RV industry enjoys slight improvement in 2011

Again, this is not me nor my wife or kid. But I thought
this stock photo from Go RVing was appropriate
since the season's first snowfall was on the ground.
According to an Associated Press article by Bruce Schreiner, the RV industry pointed to a slight improvement from last year's turnaround performance as another sign the recession-dented sector is on the road to recovery.

But a slight speed bump might be on the horizon, Schreiner warned.

RV makers, dealers and suppliers attending an annual industry trade show late last month were told that 2011 shipments from manufacturers to dealers are expected to be up 2 percent from last year's 242,300 shipped units. The 2010 total amounted to a 46 percent gain from 2009.
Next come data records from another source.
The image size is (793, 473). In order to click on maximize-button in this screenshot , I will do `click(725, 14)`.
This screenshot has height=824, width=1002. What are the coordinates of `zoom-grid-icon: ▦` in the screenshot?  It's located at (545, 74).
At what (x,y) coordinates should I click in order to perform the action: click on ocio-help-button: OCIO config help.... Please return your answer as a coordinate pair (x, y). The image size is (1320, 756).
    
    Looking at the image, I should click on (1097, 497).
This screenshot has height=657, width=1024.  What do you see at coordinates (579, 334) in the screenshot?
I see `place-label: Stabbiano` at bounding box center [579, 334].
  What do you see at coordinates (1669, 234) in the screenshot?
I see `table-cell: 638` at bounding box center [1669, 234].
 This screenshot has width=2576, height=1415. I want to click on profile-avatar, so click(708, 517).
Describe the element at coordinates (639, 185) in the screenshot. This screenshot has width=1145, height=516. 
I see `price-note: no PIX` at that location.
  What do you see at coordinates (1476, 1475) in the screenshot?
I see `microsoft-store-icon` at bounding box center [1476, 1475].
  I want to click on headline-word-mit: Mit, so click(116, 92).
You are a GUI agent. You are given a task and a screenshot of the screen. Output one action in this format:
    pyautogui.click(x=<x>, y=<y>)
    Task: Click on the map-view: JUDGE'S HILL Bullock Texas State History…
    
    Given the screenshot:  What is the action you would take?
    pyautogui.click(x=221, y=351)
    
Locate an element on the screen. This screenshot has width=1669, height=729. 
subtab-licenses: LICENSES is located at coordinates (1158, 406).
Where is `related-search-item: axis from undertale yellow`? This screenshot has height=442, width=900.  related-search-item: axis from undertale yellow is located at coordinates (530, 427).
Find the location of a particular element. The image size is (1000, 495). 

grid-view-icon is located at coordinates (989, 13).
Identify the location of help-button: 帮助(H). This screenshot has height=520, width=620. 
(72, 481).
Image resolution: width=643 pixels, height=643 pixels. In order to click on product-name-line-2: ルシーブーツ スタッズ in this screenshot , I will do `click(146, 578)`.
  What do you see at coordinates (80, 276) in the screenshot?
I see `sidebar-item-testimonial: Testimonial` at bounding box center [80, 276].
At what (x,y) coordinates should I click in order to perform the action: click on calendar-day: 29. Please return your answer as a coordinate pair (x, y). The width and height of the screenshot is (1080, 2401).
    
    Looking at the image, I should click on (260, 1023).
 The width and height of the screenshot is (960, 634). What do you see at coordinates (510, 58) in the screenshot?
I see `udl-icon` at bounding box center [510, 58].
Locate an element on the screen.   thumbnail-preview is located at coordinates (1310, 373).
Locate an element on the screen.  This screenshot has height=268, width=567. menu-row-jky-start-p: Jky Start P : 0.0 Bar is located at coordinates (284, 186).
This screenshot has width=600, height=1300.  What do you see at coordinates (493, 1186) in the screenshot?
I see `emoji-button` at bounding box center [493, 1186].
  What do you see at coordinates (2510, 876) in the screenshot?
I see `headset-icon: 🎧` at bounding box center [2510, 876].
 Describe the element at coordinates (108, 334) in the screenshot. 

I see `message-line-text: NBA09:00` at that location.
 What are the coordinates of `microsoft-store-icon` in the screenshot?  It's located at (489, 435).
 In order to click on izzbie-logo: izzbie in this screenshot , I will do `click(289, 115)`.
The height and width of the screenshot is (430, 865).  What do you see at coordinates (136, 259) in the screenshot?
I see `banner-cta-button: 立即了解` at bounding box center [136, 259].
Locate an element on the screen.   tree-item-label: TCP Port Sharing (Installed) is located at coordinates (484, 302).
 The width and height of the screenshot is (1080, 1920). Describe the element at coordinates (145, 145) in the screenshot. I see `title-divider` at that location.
"You guys sitting in this room today are all survivors in this industry, and I think that bodes very well," Richard A. Coon, president of the Virginia-based Recreation Vehicle Industry Association, was quoted as saying.

Despite the upswing, Schreiner wrote that the recreational vehicle industry still has considerable ground to cover to catch up with pre-recessionary levels.

Far be it from me to state the obvious, but in rgeard to the previous statement ... duh. I'd argue that pre-recessionary levels of most every consumer item in the same category as an RV were much higher than what they are now. The economy still isn't back to where it was, so don't expend consumer spending to be there, either.

Still, it's good to see the figures remain the black.

In 2007, shipments totaled 353,400 — the fourth-highest figure in the past quarter century. By 2009, shipments slumped to 165,700 units as older RVs parked on dealers' lots drew scant interest from cash-conscious consumers.

But Schreiner says consumers remain jittery by stubbornly high unemployment, sagging home values and a volatile stock market. As a result, the industry is bracing for a projected 2.6 percent decline in RV shipments in 2012, based on a forecast by University of Michigan economist Richard Curtin.

Here's what I say about that: Can you blame people for being jittery? If you were faced with potential layoffs because your job might be outsourced, or your company might relocate and leave you behind, or simply close its doors and go out of business, the last thing you want to do is buy anything even close to the price of an RV, even if it is "only" $6,000.

"It plays with the psyche of those people that are in our target market," Bob Olson, chairman of RV maker Winnebago Industries Inc., told Schreiner.

Despite lackluster consumer confidence, Olson said, there have been favorable trends — dealer inventories have improved and consumer credit has become more available, especially for less-expensive towable RVs attached to pickups or hitched to the back of another vehicle.

"A lot of tough decisions were made by everybody in that room in order to be here today," Olson said following the trade show's opening session. "You didn't find anybody in the RV industry getting a bailout. We did it the old-fashioned way, with some pretty tough decisions."

Since 2008, the number of RV manufacturers has dropped by 35 percent, Coon said. The ranks of suppliers fell by 32 percent.

Everyone had to make adjustments to survive the nation's worst recession since the Great Depression. I would argue that we're not out of the woods yet, so expect continued adjustments.

Tom Stinnett, an RV dealer in nearby southern Indiana, said he reshuffled his inventory to focus mostly on towables. Before the recession, his lot was divided between towables and more costly stand-alone motor homes.

There's an RV dealership around the corner from my home that was ahead of this curve. All American Coach in Toledo, Ohio, used to sell nothing but motor homes. But I would say about 4-6 years ago the dealership shifted its inventory to include more towables. In fact, I would say that today 90 percent of its inventory are towables.

I'm sure other RV dealers around the country have similar stories.

Towables cost between $6,000 and $100,000, according to RVIA. Stand-alone motor homes range from $50,000 to as much as $400,000 for top-of-the-line, bus-like vehicles.

Stinnett said his business is profitable again after several "brutal years of downsizing and reorganizing."

"We have nowhere to go but up," he told Schreiner. "Three years ago, we were very, very worried about making it through this disastrous time."